*** Opening of SELECTED TEXT ***

Whole genome duplication followed by massive gene loss has shaped many genomes, including the human genome. Why some gene duplicates are retained while most perish has puzzled scientists for decades.
A study, published today in Science, has found that gene retention depends on the degree of "functional and structural entanglement", which measures interdependency between gene structure and function. In other words, while most duplicates either become obsolete or they evolve new roles, some are retained forever because, evolutionarily speaking, they're simply stuck.
"When we scan genomes there are some gene pairs that remain from whole genome duplication events that occurred millions of years ago," says Elena Kuzmin, a co-lead author of the study and former graduate student who trained with Charles Boone, professor of molecular genetics in the Donnelly Centre for Cellular and Biomolecular Research, at the University of Toronto, who co-led the study.
"Why are some duplicates retained while most are eliminated? We tried to find some of the reasons for this retention to help us understand evolutionary forces that shape genomes," says Kuzmin, who is now postdoctoral fellow at the Goodman Cancer Research Centre at McGill University.
The study was also led by Brenda Andrews, University Professor and Director of the Donnelly Centre, and Chad Myers, a professor of computer science at the University of Minnesota-Twin Cities.
Whole genome duplication is seen as a major source of raw genetic material for evolution to act on. Duplicated gene copies, also known as paralogs, can be found across eukaryotes, organisms that include single-celled yeasts and all multicellular forms of life.
Over extensive evolutionary time, through random mutation, the DNA code of one gene copy diverges from another until they are no longer recognized as duplicates. They either evolve new roles or decay into the non-coding part of the genome.
But some duplicates are retained, suggesting there may be evolutionary advantage to the organism in keeping both. There is little agreement among scientists about why this might be the case, however. Many evolutionary biologists think that all paralog pairs will eventually revert to single copy genes.
Genome evolution is not easy to study. "None of us were there to see what really happened with these genes," says Boone. But he believes clues can be gained from studying functional relationships between paralogs and other genes in the genome.
The researchers turned to Saccharomyces cerevisiae, or baker's yeast, whose relatively small genome makes such studies feasible. Most of its 6,000 genes exist as single copies, but 551 paralog pairs have remained from a duplication event some 100 million years ago.
Because paralogs started as identical gene copies, their function should to some extent be overlapping, or redundant. This indeed is the case for some yeast paralogs. In their 2016 Science paper, the team showed that 331 paralog pairs are redundant so that deleting either gene had no effect on the cells, whereas deleting both reduced their survival. This suggested that some paralogs are retained as essential backup in case either gene copy is lost.
But 240 paralog pairs are non-essential, that is, both can be deleted with no effect on cell survival. To unpick their functional requirement, the researchers looked for a context in which removing both genes is detrimental to cell fitness. They found it in triple mutant yeast lacking three genes--a paralog pair plus another gene.
Fitness analysis of 550,000 double and 260,000 triple mutant strains revealed that the non-essential paralogs fall into two basic classes--those with overlapping roles, and those that diverged and acquired new functions.
A closer look at the genes' DNA code revealed that the ability of non-essential paralogs to evolve new roles is determined by the molecular structure of the proteins they encode. The authors coined the term "functional and structural entanglement" to describe how much a gene's cellular function is constrained by the intrinsic physical forces acting on its protein product.

*** Close of SELECTED TEXT ***
*** Opening of DATA SHOWN ***

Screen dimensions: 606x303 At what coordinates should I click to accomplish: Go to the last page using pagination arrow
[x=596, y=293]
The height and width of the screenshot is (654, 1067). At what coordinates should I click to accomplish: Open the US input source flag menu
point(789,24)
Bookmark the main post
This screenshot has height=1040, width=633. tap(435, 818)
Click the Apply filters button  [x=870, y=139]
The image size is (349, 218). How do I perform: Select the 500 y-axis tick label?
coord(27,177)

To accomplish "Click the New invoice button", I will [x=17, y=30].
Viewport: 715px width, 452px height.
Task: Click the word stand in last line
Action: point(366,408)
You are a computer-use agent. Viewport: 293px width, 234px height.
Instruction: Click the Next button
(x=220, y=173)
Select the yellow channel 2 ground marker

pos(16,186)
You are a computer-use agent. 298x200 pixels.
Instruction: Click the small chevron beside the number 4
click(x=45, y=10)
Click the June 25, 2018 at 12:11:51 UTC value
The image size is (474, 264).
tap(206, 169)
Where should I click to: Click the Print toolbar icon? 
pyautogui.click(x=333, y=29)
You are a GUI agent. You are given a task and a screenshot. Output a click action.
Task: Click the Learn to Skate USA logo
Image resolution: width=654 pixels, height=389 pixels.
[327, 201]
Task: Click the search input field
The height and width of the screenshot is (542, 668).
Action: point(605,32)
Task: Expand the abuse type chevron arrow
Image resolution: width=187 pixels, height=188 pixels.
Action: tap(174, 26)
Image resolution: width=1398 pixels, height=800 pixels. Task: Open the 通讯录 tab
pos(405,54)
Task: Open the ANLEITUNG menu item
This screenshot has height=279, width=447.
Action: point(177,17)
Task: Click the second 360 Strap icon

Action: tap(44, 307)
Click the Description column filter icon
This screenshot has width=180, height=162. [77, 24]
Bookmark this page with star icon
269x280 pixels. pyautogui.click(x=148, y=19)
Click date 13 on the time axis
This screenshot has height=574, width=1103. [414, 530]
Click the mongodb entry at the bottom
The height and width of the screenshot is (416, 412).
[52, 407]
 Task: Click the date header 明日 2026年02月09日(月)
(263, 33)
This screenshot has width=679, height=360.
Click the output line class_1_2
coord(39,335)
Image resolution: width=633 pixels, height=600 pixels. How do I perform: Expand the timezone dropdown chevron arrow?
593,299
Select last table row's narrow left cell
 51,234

*** Close of DATA SHOWN ***

#### TO DO:
1. Answer these questions about the article on gene duplicates:
(a) Which organism did the researchers turn to for their study?
(b) How many paralog pairs did the team's 2016 Science paper show to be redundant?
(c) Where is Elena Kuzmin now a postdoctoral fellow?
2. Reproduce the article on gene duplicates word for word, from "The study was" to "of the genome.".
None of the rows above is needed.

#### SET OF ANSWERS:
1.
(a) Saccharomyces cerevisiae, or baker's yeast
(b) 331
(c) The Goodman Cancer Research Centre at McGill University

2.
The study was also led by Brenda Andrews, University Professor and Director of the Donnelly Centre, and Chad Myers, a professor of computer science at the University of Minnesota-Twin Cities.
Whole genome duplication is seen as a major source of raw genetic material for evolution to act on. Duplicated gene copies, also known as paralogs, can be found across eukaryotes, organisms that include single-celled yeasts and all multicellular forms of life.
Over extensive evolutionary time, through random mutation, the DNA code of one gene copy diverges from another until they are no longer recognized as duplicates. They either evolve new roles or decay into the non-coding part of the genome.